Even though Brooks asserts harm as a result of the ruling, he has offered nothing to suggest that the ruling would have been any different if he had been given 30 days to respond with more evidence. Christensen v. State, 219 Ga.App. 10, 12(4), 464 S.E.2d 14 (1995). Under the Civil Practice Act, a venue defense shall “be asserted in the responsive pleading thereto, if one is required … [or] by motion in writing.” OCGA § 9–11–12(b). Want of venue, however, may be waived expressly by failing to raise it in an answer or by written motion, or impliedly by failing to elicit a ruling from the trial court on the question of venue before the entry of judgment or the commencement of trial. Williams v. Willis, 204 Ga.App. 328, 329, 419 S.E.2d 139 (1992). A defense based on improper venue must be brought to the attention of the trial court “at the earliest opportunity to plead.” Maalouf v. Knight, 237 Ga.App. 509, 511(2), 515 S.E.2d 650 (1999).

Brooks never raised the issue before the hearing, and as was noted at the hearing, had not filed a motion to transfer venue. Even in his affidavit filed the day after the hearing, Brooks merely asserted that the amounts due were incorrect, and alluded to the payments not being made because of “certifications and approvals” related to the real estate development for which the monies had been loaned. He presented no documentation showing a contradictory amount owed on the loan, nor any evidence contravening his guaranty of the loan.
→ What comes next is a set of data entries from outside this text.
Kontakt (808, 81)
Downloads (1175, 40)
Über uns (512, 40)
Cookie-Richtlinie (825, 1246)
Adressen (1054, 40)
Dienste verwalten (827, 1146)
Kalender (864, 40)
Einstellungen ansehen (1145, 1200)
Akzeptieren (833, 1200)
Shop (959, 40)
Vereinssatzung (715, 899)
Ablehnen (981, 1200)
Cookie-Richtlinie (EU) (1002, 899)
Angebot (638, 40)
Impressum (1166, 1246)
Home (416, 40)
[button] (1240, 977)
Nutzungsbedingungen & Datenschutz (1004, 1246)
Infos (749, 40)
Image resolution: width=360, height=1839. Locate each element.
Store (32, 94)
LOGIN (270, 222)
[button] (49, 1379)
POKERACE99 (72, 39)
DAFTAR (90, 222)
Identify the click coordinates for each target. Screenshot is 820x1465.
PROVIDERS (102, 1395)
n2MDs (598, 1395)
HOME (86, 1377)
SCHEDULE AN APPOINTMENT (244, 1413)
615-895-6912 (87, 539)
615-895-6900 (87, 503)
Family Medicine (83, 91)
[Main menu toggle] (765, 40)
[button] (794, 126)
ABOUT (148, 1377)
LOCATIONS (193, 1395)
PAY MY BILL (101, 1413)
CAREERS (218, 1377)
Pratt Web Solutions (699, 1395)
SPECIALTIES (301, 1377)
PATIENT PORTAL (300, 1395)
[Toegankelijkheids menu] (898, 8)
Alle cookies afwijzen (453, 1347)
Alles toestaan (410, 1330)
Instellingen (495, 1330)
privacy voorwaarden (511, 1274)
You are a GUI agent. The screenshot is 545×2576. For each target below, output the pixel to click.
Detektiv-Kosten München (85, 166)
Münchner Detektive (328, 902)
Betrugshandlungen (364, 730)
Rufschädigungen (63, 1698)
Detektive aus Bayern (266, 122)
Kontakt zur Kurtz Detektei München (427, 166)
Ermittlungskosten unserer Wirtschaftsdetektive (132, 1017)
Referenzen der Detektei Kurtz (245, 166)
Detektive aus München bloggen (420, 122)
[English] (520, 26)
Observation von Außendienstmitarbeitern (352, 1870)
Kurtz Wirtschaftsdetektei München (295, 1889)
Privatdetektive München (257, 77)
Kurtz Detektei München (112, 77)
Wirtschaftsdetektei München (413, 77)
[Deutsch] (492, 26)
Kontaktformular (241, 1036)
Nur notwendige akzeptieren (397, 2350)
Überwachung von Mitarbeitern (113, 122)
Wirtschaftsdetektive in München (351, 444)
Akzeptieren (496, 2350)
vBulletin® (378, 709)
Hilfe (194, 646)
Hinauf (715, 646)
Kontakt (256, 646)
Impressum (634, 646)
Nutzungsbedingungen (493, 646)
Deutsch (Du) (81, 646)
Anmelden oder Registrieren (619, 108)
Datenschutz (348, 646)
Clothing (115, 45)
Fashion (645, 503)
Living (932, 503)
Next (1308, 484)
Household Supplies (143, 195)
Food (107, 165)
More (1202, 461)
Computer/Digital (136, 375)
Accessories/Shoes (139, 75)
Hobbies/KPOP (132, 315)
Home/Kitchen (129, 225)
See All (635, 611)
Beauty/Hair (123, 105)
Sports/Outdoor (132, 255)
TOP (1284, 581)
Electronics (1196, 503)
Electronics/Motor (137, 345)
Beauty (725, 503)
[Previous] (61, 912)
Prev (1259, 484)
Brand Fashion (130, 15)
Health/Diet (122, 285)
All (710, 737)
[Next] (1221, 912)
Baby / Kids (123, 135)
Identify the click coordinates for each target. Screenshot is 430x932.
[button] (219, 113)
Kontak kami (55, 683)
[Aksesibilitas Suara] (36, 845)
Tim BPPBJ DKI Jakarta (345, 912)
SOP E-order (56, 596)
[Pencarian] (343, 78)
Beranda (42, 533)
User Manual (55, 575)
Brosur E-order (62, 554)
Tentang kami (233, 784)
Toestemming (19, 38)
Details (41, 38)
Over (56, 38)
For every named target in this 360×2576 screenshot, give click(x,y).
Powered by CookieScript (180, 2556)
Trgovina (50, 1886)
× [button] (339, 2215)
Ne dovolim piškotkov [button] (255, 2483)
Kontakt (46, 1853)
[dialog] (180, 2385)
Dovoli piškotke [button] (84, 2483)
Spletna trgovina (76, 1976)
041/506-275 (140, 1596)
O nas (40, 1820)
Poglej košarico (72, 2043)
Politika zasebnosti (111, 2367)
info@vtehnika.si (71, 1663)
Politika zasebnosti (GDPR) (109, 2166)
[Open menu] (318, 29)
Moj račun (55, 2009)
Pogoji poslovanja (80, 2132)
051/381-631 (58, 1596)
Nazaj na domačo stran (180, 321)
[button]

Thus, as Brooks has not shown that given additional time he would have filed additional affidavits or other supporting documentation in response to a motion for summary judgment, he has not shown that he was harmed by having the motion for judgment on the pleadings converted to a motion for summary judgment. Accordingly, no reversal is required. See Tucker v. Thomas C. Talley, M.D., P.C., 267 Ga.App. 820, 823(2), 600 S.E.2d 778 (2004).

Judgment affirmed.

ADAMS and McFADDEN, JJ., concur.


1. The Civil Practice Act provides that, when an act is required within a specific time, “the court for cause shown may at any time in its discretion[,] … upon motion made after the expiration of the specified period, permit the act to be done where the failure to act was the result of excusable neglect….” OCGA § 9–11–6(b).